_TASK DESCRIPTION_. Looking at the listing below, how many lines include "computer"? Answer with the number only.

_PROVIDED DATA_.

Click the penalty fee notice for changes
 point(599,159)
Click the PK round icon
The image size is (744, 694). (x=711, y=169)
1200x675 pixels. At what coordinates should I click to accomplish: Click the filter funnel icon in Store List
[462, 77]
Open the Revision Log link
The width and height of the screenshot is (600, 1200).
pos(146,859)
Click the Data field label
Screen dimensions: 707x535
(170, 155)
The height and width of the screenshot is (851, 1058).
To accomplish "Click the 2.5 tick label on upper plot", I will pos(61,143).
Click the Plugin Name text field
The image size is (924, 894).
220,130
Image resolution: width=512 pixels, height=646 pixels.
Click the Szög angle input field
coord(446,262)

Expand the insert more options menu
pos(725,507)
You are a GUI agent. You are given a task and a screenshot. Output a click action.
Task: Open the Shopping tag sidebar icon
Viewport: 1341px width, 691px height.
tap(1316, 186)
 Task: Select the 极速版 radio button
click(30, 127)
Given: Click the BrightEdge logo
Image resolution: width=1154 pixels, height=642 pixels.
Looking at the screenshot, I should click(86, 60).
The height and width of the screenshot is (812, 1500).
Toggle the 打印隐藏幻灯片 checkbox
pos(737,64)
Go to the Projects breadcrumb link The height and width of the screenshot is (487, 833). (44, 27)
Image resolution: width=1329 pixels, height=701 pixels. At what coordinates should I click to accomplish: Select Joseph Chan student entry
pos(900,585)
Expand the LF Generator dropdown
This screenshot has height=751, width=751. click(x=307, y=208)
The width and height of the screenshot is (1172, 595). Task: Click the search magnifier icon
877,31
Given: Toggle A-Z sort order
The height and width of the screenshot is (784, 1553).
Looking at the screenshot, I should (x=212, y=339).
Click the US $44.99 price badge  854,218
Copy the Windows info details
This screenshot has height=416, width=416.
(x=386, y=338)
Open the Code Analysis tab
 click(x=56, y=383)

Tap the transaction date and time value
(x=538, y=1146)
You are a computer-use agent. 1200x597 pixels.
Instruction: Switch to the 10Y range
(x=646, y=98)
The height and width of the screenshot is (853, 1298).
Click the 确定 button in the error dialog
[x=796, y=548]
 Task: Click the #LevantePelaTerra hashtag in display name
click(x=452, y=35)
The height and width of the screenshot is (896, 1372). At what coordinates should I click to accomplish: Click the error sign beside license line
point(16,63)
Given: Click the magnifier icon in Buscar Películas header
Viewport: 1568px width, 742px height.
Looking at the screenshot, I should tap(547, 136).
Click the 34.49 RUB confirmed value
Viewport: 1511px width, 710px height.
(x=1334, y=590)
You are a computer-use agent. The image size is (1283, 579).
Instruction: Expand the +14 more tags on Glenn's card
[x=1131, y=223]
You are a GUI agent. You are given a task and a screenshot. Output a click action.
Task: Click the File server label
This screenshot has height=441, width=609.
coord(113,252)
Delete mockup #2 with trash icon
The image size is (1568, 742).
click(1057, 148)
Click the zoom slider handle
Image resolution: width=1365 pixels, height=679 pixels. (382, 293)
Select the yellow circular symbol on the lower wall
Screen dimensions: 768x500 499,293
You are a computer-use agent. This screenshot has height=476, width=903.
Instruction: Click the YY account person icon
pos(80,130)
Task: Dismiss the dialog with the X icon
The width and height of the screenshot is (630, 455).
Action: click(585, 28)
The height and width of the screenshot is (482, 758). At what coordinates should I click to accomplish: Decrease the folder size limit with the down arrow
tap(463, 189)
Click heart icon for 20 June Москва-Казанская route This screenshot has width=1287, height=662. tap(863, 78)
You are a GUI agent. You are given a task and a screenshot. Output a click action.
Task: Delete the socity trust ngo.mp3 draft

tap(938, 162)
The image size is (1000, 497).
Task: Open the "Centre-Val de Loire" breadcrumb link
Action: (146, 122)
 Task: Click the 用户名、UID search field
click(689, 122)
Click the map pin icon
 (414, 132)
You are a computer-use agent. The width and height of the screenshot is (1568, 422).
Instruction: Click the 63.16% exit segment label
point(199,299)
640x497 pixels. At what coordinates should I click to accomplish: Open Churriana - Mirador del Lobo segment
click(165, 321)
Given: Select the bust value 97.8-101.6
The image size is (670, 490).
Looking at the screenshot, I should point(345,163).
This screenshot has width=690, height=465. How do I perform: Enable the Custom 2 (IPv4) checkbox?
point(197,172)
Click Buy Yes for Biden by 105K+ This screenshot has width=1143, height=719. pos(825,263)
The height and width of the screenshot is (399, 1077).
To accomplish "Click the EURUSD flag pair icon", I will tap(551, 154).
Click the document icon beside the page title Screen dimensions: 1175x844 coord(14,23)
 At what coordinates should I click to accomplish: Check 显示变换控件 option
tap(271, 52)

_RESPONSE TO THE TASK_. 4